Fomos para o Dops (Departamento de Ordem Política e Social), onde você fazia depoimentos e você não estava sob tortura física, você estava sob tortura psicológica, você precisa ser muito forte para sobreviver à ela. 

A senhora ficou presa por quanto tempo?

Ao todo eu fiquei quase três anos presa. O marco que eu tenho, é que minha filha tinha um ano e oito meses quando fui presa. Quando eu saí, ela tinha cinco. Ela ficou com a minha mãe.

Ficaram traumas?

É, tem um trauma… Eu diria que eu transformei, com a psicanálise que eu fiz, o trauma na saudade do que eu não tive, que foi ver o crescimento [da minha filha], participar do crescimento dela e estar com ela. 

Durante o lançamento do portal Memórias da Ditadura, a senhora disse que chegou a pensar que seria melhor ter morrido.

Quando disse aquela frase, que preferia ter morrido tamanha era a dor da tortura, e a dor de ver companheiros assassinados ou companheiras assassinadas, eu não sabia se eu teria força para aguentar mais. 

Para a senhora, pessoalmente, qual é o sentimento nesta semana, com a divulgação do relatório?

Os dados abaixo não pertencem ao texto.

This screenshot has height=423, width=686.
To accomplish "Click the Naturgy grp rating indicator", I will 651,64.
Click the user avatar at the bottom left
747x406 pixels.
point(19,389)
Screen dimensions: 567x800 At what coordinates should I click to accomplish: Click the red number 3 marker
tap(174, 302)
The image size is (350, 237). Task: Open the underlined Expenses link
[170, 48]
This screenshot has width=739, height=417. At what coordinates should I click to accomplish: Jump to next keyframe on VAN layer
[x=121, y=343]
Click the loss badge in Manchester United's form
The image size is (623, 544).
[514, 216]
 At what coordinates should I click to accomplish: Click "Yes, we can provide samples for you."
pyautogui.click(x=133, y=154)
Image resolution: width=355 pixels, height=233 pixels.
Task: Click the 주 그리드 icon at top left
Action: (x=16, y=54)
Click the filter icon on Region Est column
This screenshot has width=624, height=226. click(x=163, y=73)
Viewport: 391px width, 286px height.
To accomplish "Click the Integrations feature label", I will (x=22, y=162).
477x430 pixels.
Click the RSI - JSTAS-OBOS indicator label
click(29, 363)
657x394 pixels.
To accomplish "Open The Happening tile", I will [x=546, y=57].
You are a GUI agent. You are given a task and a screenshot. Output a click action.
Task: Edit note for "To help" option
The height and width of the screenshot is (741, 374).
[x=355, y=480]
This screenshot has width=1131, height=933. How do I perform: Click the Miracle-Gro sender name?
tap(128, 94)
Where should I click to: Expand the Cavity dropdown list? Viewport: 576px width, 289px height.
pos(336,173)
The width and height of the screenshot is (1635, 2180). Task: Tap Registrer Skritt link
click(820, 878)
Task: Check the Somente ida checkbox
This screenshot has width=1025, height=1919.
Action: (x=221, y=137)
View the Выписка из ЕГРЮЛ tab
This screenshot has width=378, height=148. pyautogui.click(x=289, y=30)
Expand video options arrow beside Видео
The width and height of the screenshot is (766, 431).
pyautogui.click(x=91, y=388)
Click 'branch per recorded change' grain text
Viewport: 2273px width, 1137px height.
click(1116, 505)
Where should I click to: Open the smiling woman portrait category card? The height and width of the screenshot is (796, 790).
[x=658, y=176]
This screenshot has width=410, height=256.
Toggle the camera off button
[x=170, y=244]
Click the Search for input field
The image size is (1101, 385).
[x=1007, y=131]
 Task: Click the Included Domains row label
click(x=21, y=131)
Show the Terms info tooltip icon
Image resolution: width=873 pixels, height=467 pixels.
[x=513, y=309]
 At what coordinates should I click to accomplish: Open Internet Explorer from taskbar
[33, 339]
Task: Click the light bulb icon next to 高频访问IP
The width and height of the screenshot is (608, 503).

Nos 50 anos do golpe se entrega o relatório da CNV. Essa semana eu estou muito emocionada, acho que é uma semana importantíssima, de grande magnitude política do Brasil, para a América do Sul, que só faltava o Brasil. Mas para nós que estamos sem revanchismo, sem mágoa, em hipótese nenhuma…

Qual o significado de a senhora ter estado na torre das donzelas e hoje ser ministra da Secretaria de Políticas para as Mulheres?

É um processo que me honra muito. Mas também me faz muito humilde de saber que toda essa história é uma história que eu fiz com um coletivo de mulheres. Porque eu acredito nisso, e aqui eu preciso das mulheres para que as políticas se façam, se tornem efetivamente realidade nas vidas delas.

Eleonora Menicucci 

Feminista, Eleonora Menicucci de Oliveira é mineira da cidade de Lavras. Interessou-se pelo ideário socialista na juventude e, após o golpe militar de 1964, iniciou sua participação em organizações de esquerda. Em 1971, foi presa e passou quase três anos na cadeia, na cidade de São Paulo. 

Em 1985, Maria Oliveira, filha de Eleonora Menicucci, junto com Marta Nehring, dirigiu o documentário “15 filhos”. O filme retrata a época da ditadura por meio da memória de infância dos filhos de militantes presos, mortos ou desaparecidos. Em seu depoimento, Maria homenageia a sua mãe.